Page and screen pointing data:
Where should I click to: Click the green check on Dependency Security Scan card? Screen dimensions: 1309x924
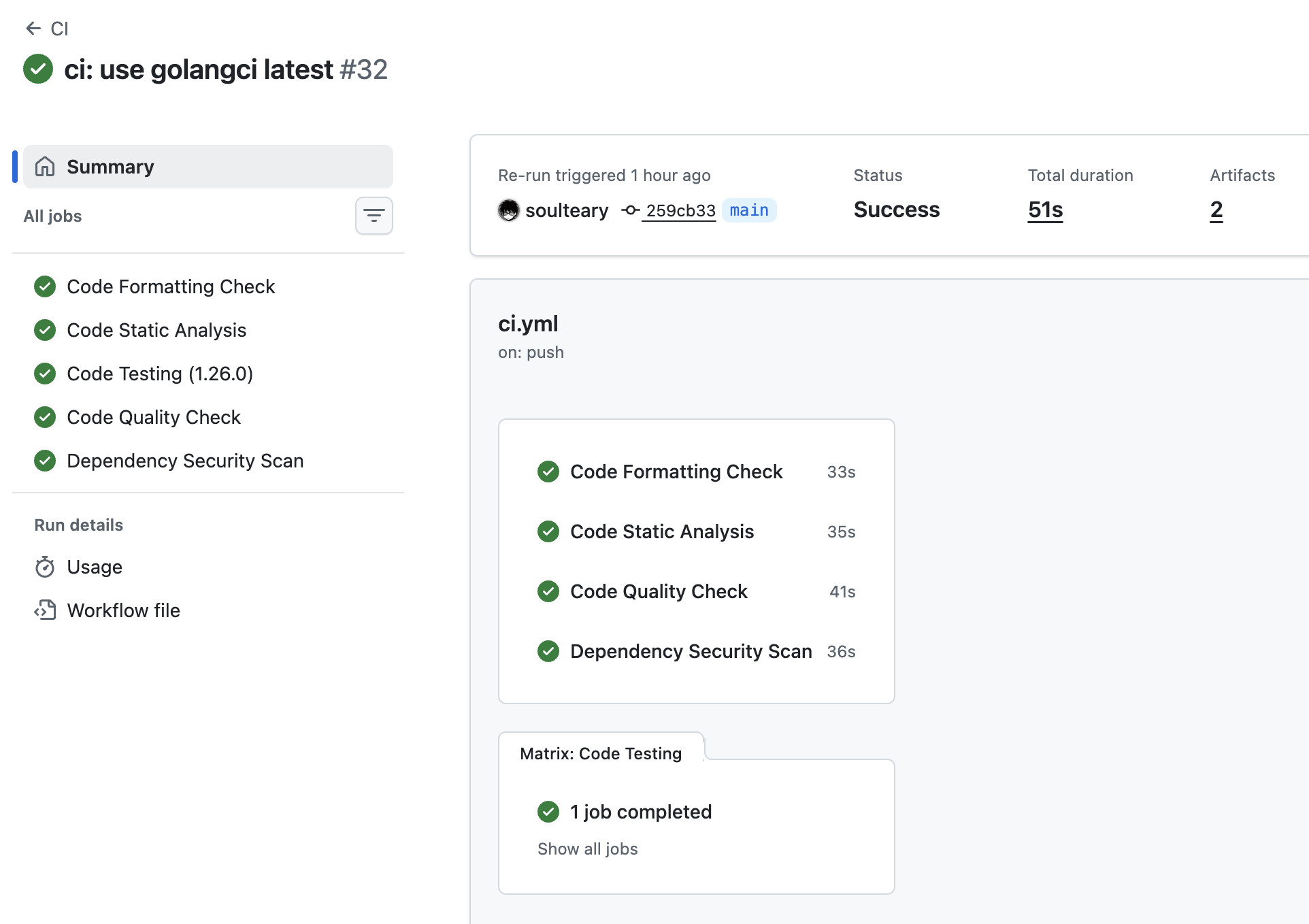click(x=548, y=651)
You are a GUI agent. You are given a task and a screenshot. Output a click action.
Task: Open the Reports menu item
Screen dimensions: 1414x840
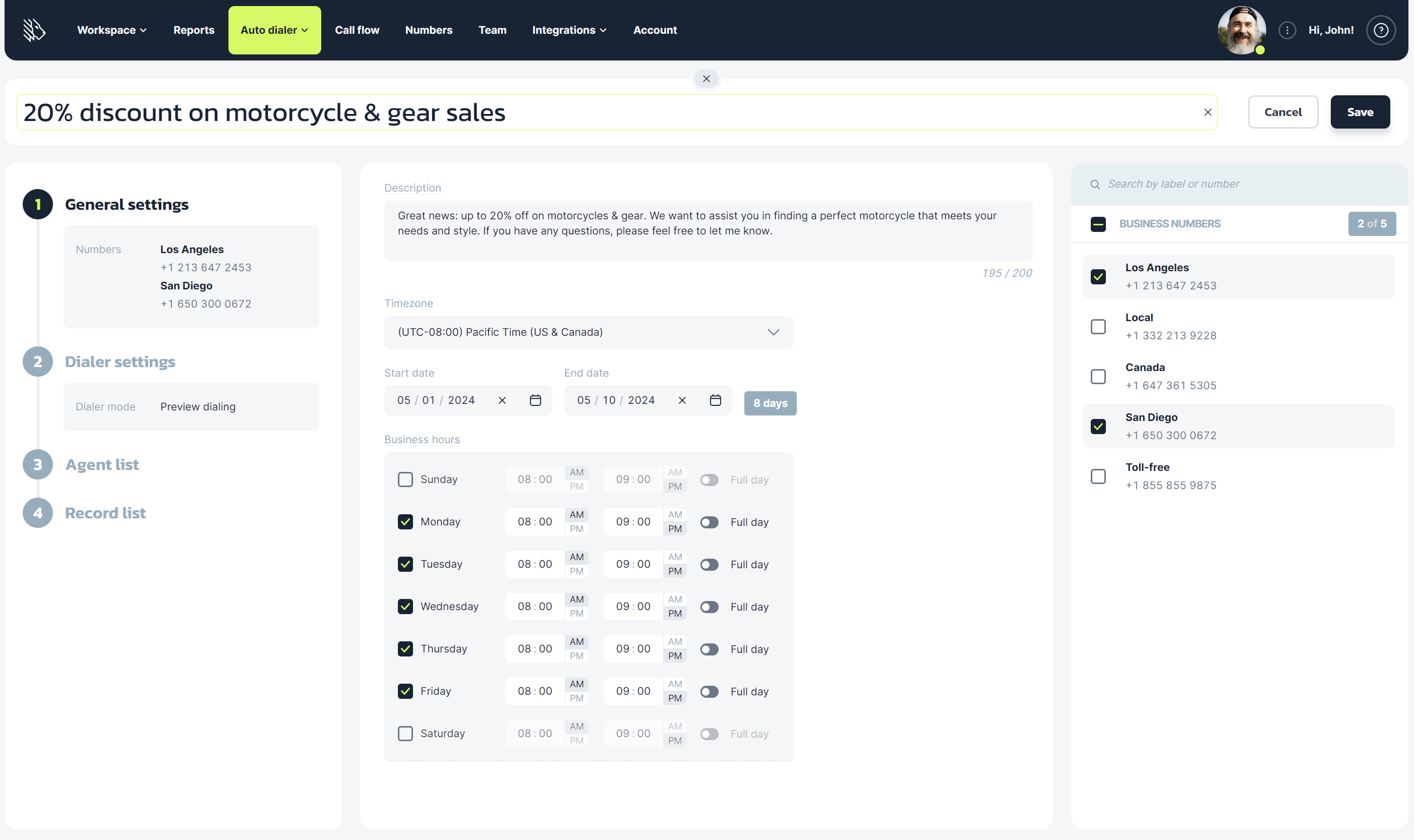coord(194,30)
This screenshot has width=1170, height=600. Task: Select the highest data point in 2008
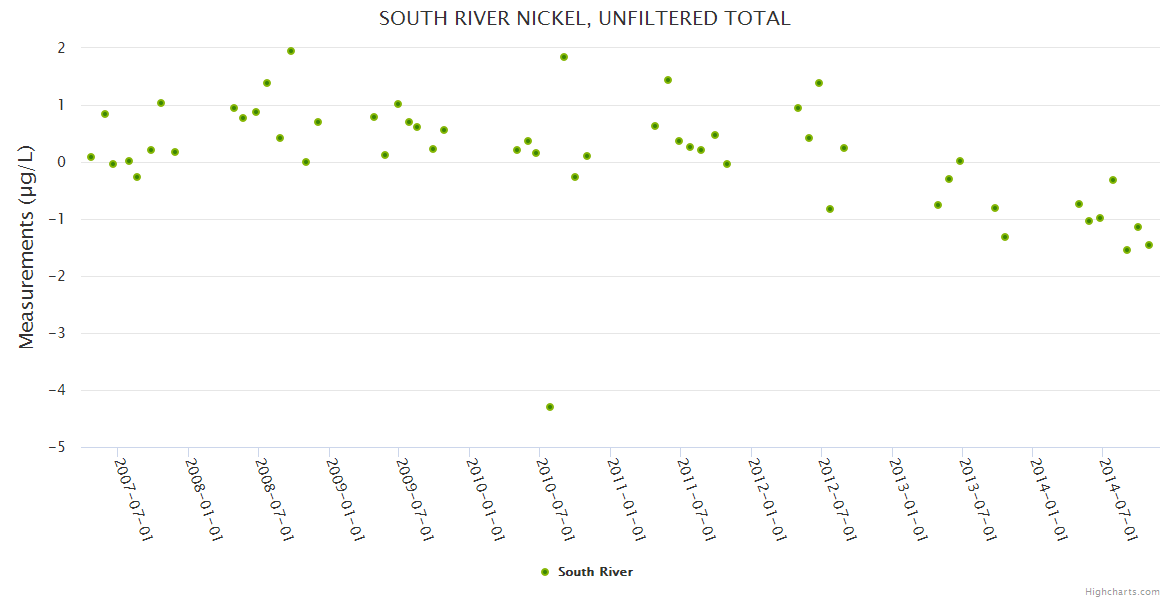pos(291,51)
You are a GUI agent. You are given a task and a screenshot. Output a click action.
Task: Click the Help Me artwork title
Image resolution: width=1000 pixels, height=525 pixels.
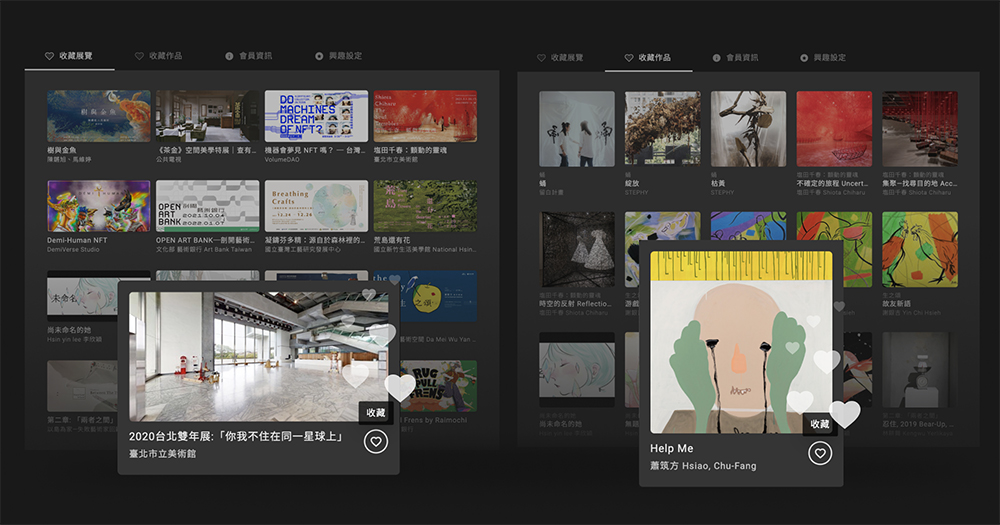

* WHAT THE TASK REQUIRES
Output the records as a two-column CSV with the columns "instruction" and "target". Start at the beginning of the records and stop after the line containing "coord(194,30)". Give one row per record, holding its text and its answer each in a single quoted field with line breaks replaced by spaces, and leave out the pictures.

* EXPECTED ANSWER
instruction,target
"Where should I click to: Click the green check on Dependency Security Scan card? Screen dimensions: 1309x924","click(x=548, y=651)"
"You are a GUI agent. You are given a task and a screenshot. Output a click action. Task: Open the Reports menu item Screen dimensions: 1414x840","coord(194,30)"